Hey everyone, I'm new to Lemmy and just starting to figure this site out. I mainly moved here because of the censorship on Reddit where they didn't publish posts that included the slightest word not allowed by their filter and they removed/blocked lots of content. I wonder if it will be somewhat better here (on the official site it says "Censorship resistant - By hosting your own server, you can be in full control of your content.").

The weird thing I saw with Lemmy was when I wanted to sign-up on the "lemmy.ml" server instance that according to the official Lemmy Servers listing page is a "A community of privacy and FOSS enthusiasts, run by Lemmy’s developers".

So I thought I try that one when it's from Lemmy's own developers.
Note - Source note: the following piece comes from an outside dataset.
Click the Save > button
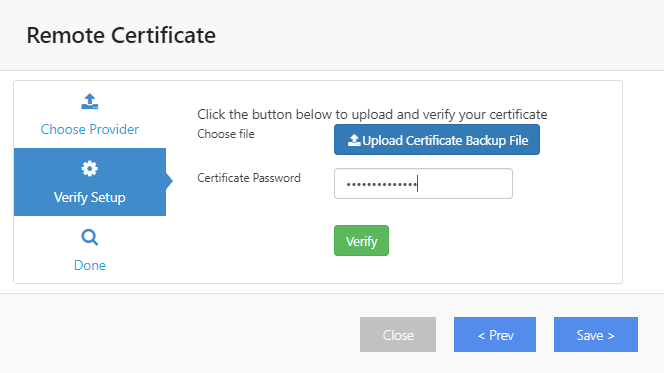Viewport: 664px width, 373px height. pos(596,334)
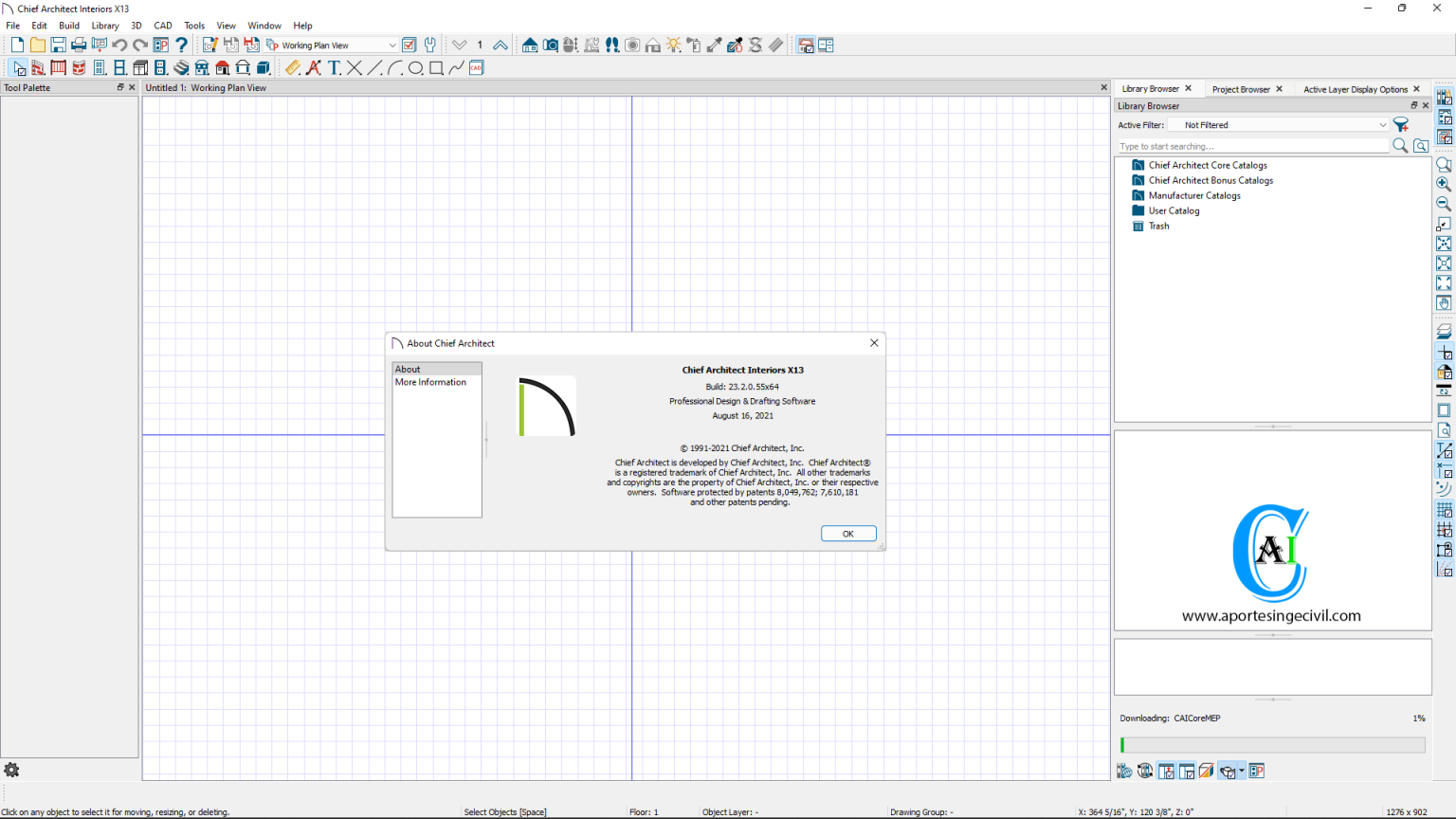Select the CAD Circle drawing tool
This screenshot has height=819, width=1456.
(x=416, y=67)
When I wanted to sign-up it required an application that you needed to fill out with one of the requirements being having to copy a sentence from the link provided which links to some article called "The Principles of Communism" which I thought was very odd for a site to do. I've never seen a site like this promoting some ideology that directly where it's part of the sign-up process to almost pledge to some political or religious ideology.

This seemed very sketchy to me. Does anyone know something about this?

  • Social_Discussion@lemm.ee
    hexagon
    ·
    8 hours ago

    Very interesting, thanks for the reply. I signed-up on lemm.ee since that's the 2nd biggest instance on their list. Is this a good server as well? (The description here says: "General-purpose Lemmy instance. New users and communities welcome!")

    • bobs_monkey@lemm.ee
      ·
      6 hours ago

      I've been happy on lemme.ee for the fact that they didn't get caught up in the defederation drama about a year ago, and that they're mainly a neutral landing instance to go about interacting with other communities on other instances. Other instances will defederate with instances they disagree with, a form of censorship in itself, whereas the admins of lemm.ee leave it to you to block what you don't want to see yourself.

      • Gerudo@lemm.ee
        ·
        2 hours ago

        Exactly why I like it here too. They really do let the user choose their own censorship limit.

    • Cowbee [he/him]@lemmy.ml
      ·
      8 hours ago

      Lemm.ee is less politically oriented than any of the 3 that were recommended, by the other user, but it's lesd of an instance and more of a tool for interacting with other instances.

    • WeirdGoesPro@lemmy.dbzer0.com
      ·
      8 hours ago

      Yeah, that’s a good one. Honestly, at the end of the day, it matters more what communities you follow than what instance you are on.

      • murmelade@lemmy.ml
        ·
        edit-2
        7 hours ago

        But what communities are available to you depends on which instance you picked. Right?

        • GarbageShoot [he/him]
          ·
          6 hours ago

          Yeah, because they are all part of their respective instances and those instances (de)federate with each other. ml and ee are both good for that purpose. My own instance is bad for that purpose, but after spending some time on a more mainstream instance, I decided this was better for my mental health.

        • WeirdGoesPro@lemmy.dbzer0.com
          ·
          edit-2
          5 hours ago

          Wrong. You can subscribe to any community from any instance that is federated with yours, and it will show up in your feed. Once one person has subscribed to an outside community, it will start to appear under All in your home instance as well. If you pick a home instance that is federated with most of the others, then you essentially can see everything you would feasibly want to see.

          I am subscribed to communities all over the Fediverse.

    • Someonelol@lemmy.dbzer0.com
      ·
      edit-2
      8 hours ago

      Lemme.ee is fine. It wouldn't hurt to have multiple accounts in different instances in case one goes down for maintenance so you can keep browsing. I recommend dbzero since they're techy and don't lean on politics as much as other instances.